People Over Politics: Rolling Blackouts and Refugees
Note: I wrote this a few years ago for my blog, but now I’m adding it to Medium for a wider audience.
A few months ago, for one of my English classes, we dove into the murky waters of refugees, examining the motive behind closing off borders and the way in which that fits or doesn’t fit American ideals (hint: I don’t think it does). The conversation quickly became pretty heated, with most of my students arguing for letting in refugees against a few very vocal opponents. I’m not going to unearth every part of that conversation, but I do want to dust off the jewel offered by one of my students who is Muslim and has family friends that are refugees — one of those family friends had her family killed by ISIS, a long cry from being an ISIS member herself.
Throughout the course of the conversation, she focused on the idea that a conversation like this quickly unfurls into abstract language, and in doing so, we lose the thread that a conversation like this should focus on: people. We should be seeing faces instead of statistics, hearts instead of hatred. Perhaps not surprisingly, my students who were against refugees sidestepped this question and continued to talk in generalizations, arguing in abstractions loosely connected with reality.
And perhaps this is the very reason that a graphic novel like Rolling Blackouts exists, a non-fiction graphic novel that follows Sarah Glidden as she journeys with journalists to Turkey, Iraq and Syria to examine refugee life. Yes, it discusses refugees who fled Iran after the US invaded (running to countries like Syria and Turkey) not refugees fleeing Syria. But, the core of the book — its attempts to anchor this abstract issue with real people and stories; its examination of what journalism is and what the responsibility of journalists should be; its insight into the impact this war had on US soldiers — all of those are not only still relevant, but even more relevant than they were in the time period this non-fiction graphic novel covers. But no matter how relevant a text is, people will throw it aside if it’s not any good. Fortunately, that’s not the case: Glidden has a subtle, yet effective, sense of structure, of how much detail to include in a panel (her cartooning style is simple, warm and enormously effective), of how much exposition to give so it informs rather than weighs down the story.
The graphic novel expertly shows that refugees are people, but that doesn’t mean it glorifies them to sainthood. No, it means that it shows them with their hopes and fears, their successes and failures. For example, we visit with refugees who were formerly middle class, mainly concerned about their children’s ability to go to college and live a better life. That’s not too far from the American Dream, but then again, the US doesn’t hold a monopoly on the idea that children should become more successful than their parents. At the same time, we see refugees who harbor a lot of hatred towards the American government, although this hatred that doesn’t prevent them from dealing with Americans kindly, realizing they don’t can’t treat a person as a generalized group…if only we had the same compassion and curiosity.
If this piece of graphic journalism only concerned itself with removing the blinders that prevent people from truly seeing refugees as people, it would be a powerful work of art.
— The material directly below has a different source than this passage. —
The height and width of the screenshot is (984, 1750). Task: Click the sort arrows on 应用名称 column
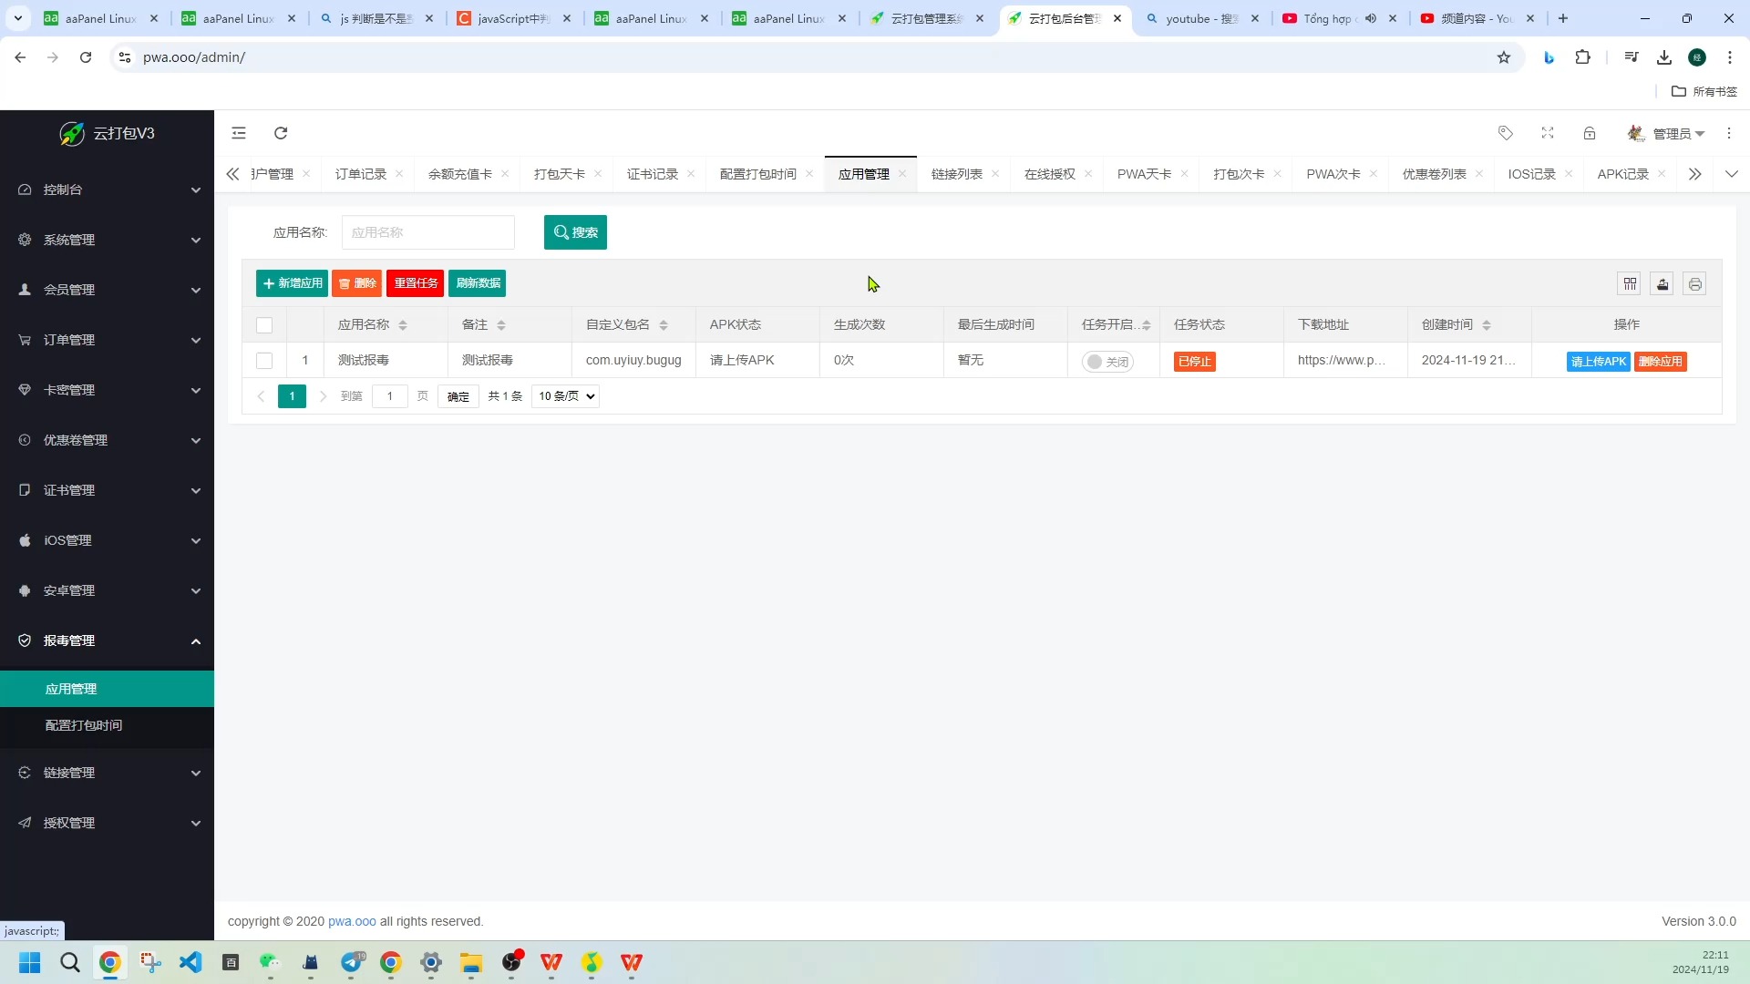coord(401,324)
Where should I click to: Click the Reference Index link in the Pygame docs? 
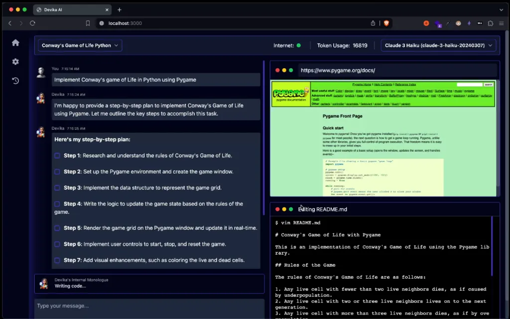pyautogui.click(x=405, y=84)
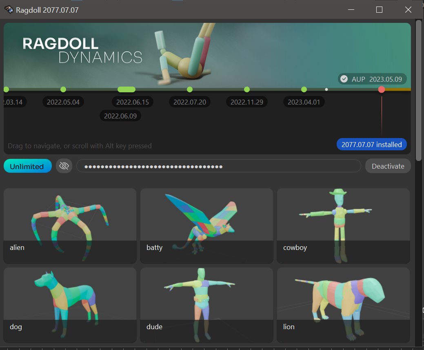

But Glidden doesn’t stop there. As in the real-world, one topic can’t be separated completely from the rest: each person and event is connected by silken strands to others in the web. And it’s almost impossible to talk about refugees without talking about the role of media in their story and the role that US soldiers played in their exile. Although Glidden is not a journalist by trade, she reports these scenes with so much objectivity and emphasis on relevance that one could almost believe she is working from the same cook book that journalists use. Glidden knows how to balance ingredients so that one taste doesn’t overpower. She knows how to make them gel into something greater than the individual parts, much like a cake is greater than an egg or butter.
And this journalistic instinct also serves her well when turning to the subject of journalism itself. Glidden focuses on the controversial parts of journalism — the commercialization of it as industry, the need to keep audience reaction in mind when shaping a story, the at-times naive ambitions that let journalists see themselves as an authority on objective reality. These snapshots of the challenges of journalism combine with the images of journalists acting nobly to create a collage that dazzles in its complexity.
The final piece Glidden adds to this story also creates further complexity. A US soldier who had tours in Iraq is along for the ride, giving his perspective on these issues. While he spends most of the novel touting the company line, toward the end of the work, we start to see more nuance to those feelings. But that nuance doesn’t mean the soldier switches perspectives and denounces the war. Instead, it just means that his conflicting emotions are finally brought to light without any resolution, which is more realistic than the Hollywood ending the journalists themselves might have been hoping for.
With President Trump’s recent ban on refugees there has never been a better time to study this topic. And what better way to do that then with a graphic novel that is informative in its simplicity, thought-provoking in its complexity, and defiant in its belief in the human heart, whether that heart was born American or not.